3 On Your Side Investigates - UPDATE: Judge Bobby DeLaughter - MSNewsNow.com - Jackson, MS

Jackson MS 03/20/08

3 On Your Side Investigates - UPDATE: Judge Bobby DeLaughter


By Marsha Thompson

There was no word Thursday from Hinds County Circuit Court Judge Bobby DeLaughter, who is under the microscope of a federal investigation. In the latest developments the judge has recused himself from a 2003 lawsuit.  

DeLaughter has a successful history. He was a tough prosecutor under Ed Peters in the Hinds County District Attorney's Office. He garnered national attention as the man who prosecuted white supremacist Byron De La Beckwith, the KKK member who gunned down civil rights leader Medgar Evers in 1963. DeLaughter was portrayed in the 1996 movie on the Evers case, "Ghosts of Mississippi," and wrote a memoir titled "Never Too Late."

Now DeLaughter is being haunted by rulings handed down from the bench. The Mississippi Commission on Judicial Performance intends to investigate the judge and has filed formal disciplinary charges against him. 

"The complaint here is an outgrowth of the federal investigation into political bribery and misconduct," says the commission's executive director, Brant Brantley.

The question at hand -- did the judge violate the canons of judicial conduct? To the heart of it -- was he bribed or influenced, specifically by his mentor and former D.A. Ed Peters. 

Peters, even though not listed as attorney of record, is accused of changing DeLaughter's mind on a monetary judgement in the case of Kirk vs. Pope. Documents show that Peters called DeLaughter at home in 2003 to discuss the lawsuit. In return, the judge essentially acted as an advocate for the defense by advising Peters. The jury's award to Kirk was mysteriously changed from $700,000 to only $400,000.
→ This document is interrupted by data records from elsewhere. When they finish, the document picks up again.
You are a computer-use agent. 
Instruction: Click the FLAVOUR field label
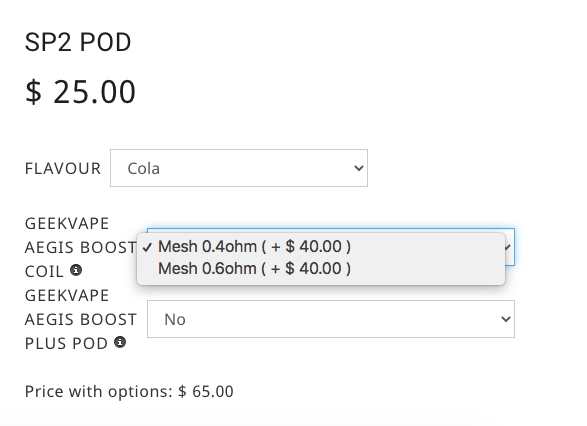(x=63, y=168)
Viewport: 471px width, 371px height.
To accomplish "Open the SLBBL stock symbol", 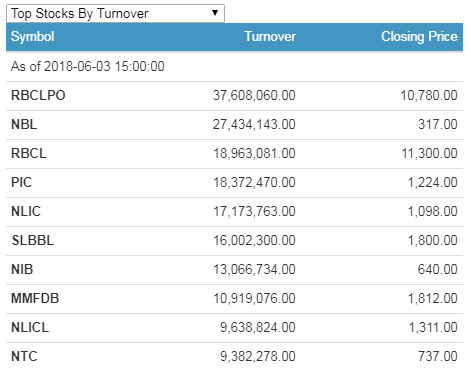I will tap(32, 241).
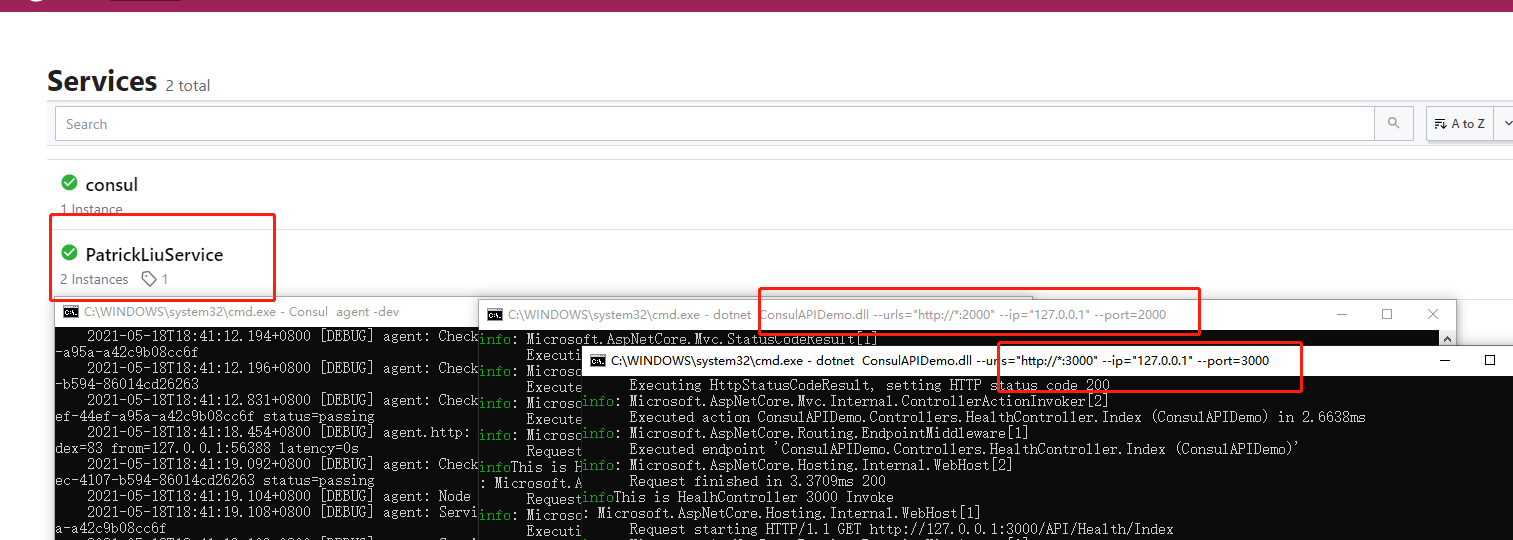Select the Consul agent -dev title bar
The width and height of the screenshot is (1513, 540).
(x=267, y=312)
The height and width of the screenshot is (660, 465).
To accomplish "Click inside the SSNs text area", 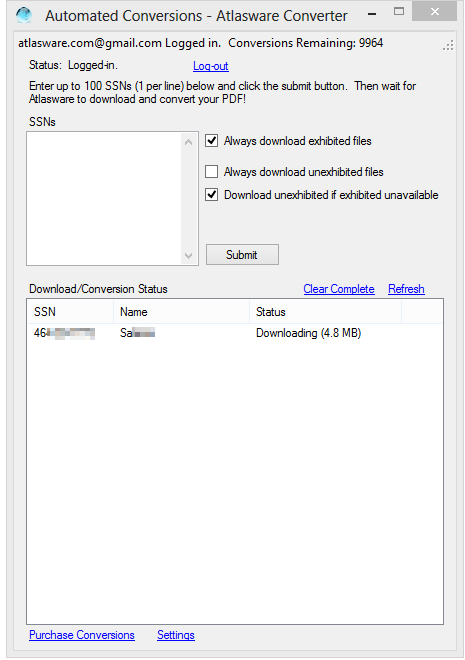I will click(x=104, y=199).
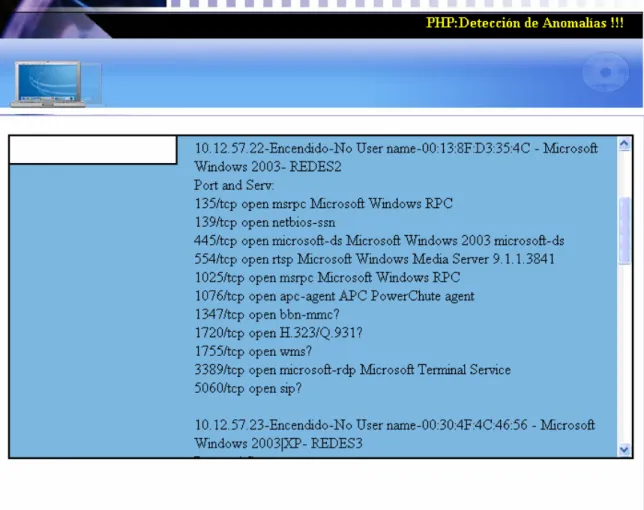
Task: Click the scrollbar down arrow
Action: [624, 449]
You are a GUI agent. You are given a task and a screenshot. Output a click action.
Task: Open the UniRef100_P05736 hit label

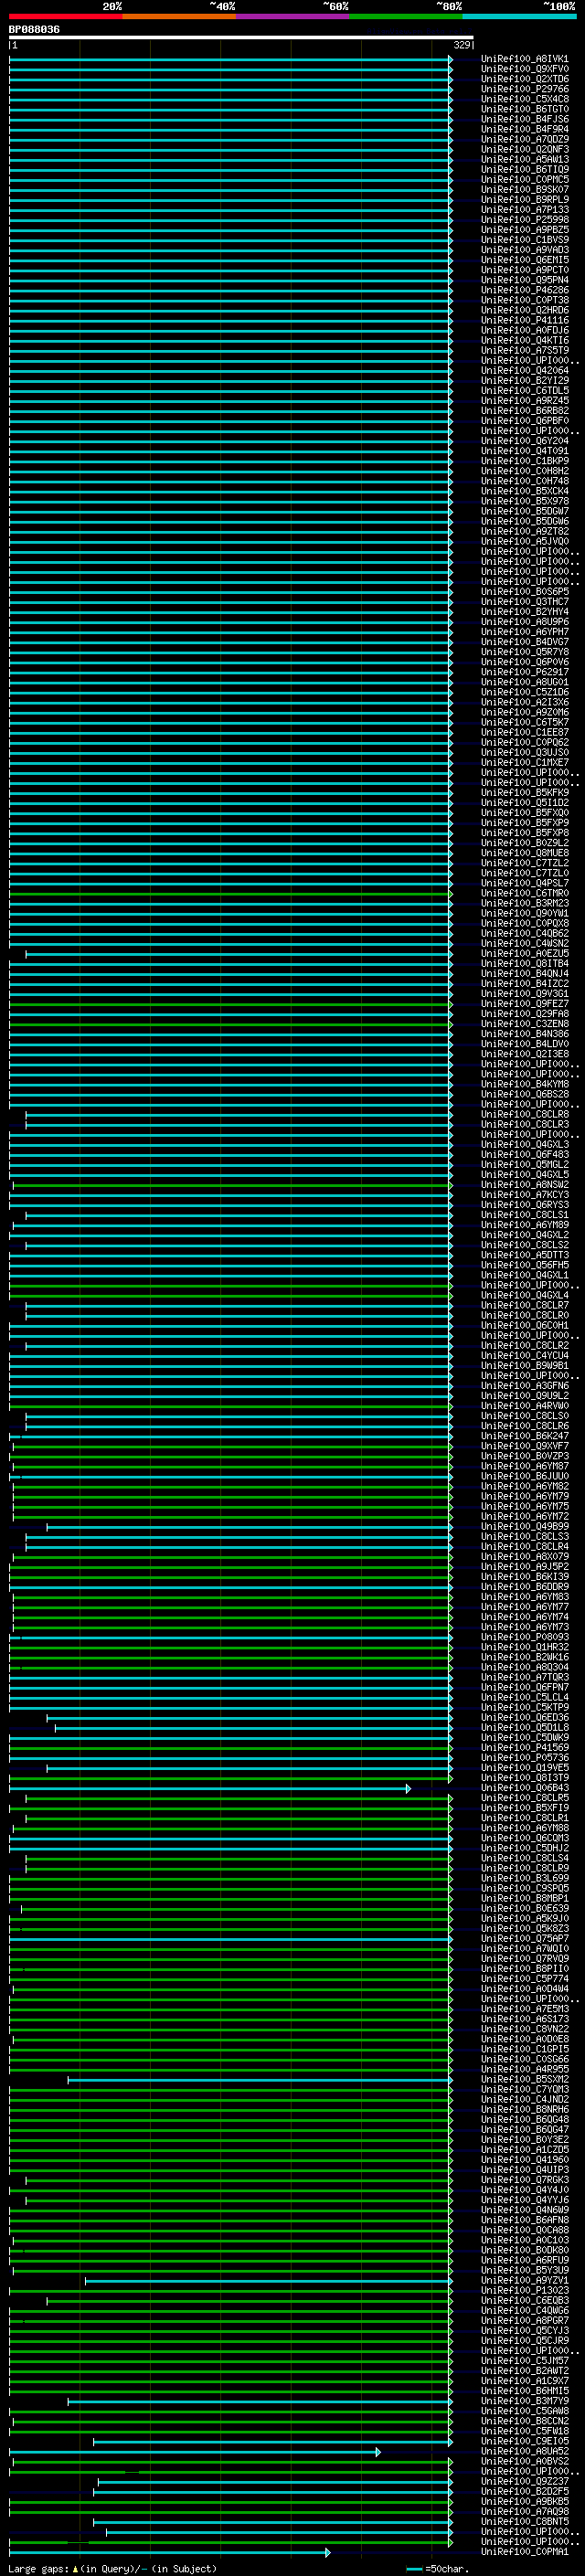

In the $16 million Wilson vs. Scruggs lawsuit, Dickie Scruggs' former attorney Joey Langston admits getting $3 million to influence that case before Judge DeLaughter. Langston says Peters pocketed $1 million to convince DeLaughter to rule in Scruggs' favor. DeLaughter did essentially that; Scruggs kept most of the $16 million. Langston told the FBI the bait was not money, but the promise of a lifetime seat on the federal bench.

On March 18, Judge DeLaughter recused himself from the Wilson vs. Scruggs case and in it he basically proclaimed his innocence -- a move some legal observers view as unusual. He writes, in part, "The undersigned judge of this court has never, in this or any other case, issued a ruling in exchange or consideration of anything (money or otherwise) other than the applicable law."

Brantley says DeLaughter faces serious allegations of judicial conduct. That's why Brantley's watchdog agency took action to keep him off future cases, a move designed in part -- according to Brantley -- to protect the public's perception of the judiciary.

"With this dark cloud hanging over our judiciary, we believe it is in the best interest of the public and the system that the judge be suspended," Brantley said. 

DeLaughter has seven days to file a response to the petition, which is now before the Mississippi Supreme Court. Between now and then Judge DeLaughter can continue to hear civil and criminal cases on his docket.  

WLBT News was unable to contact DeLaughter or Peters for comment on this report.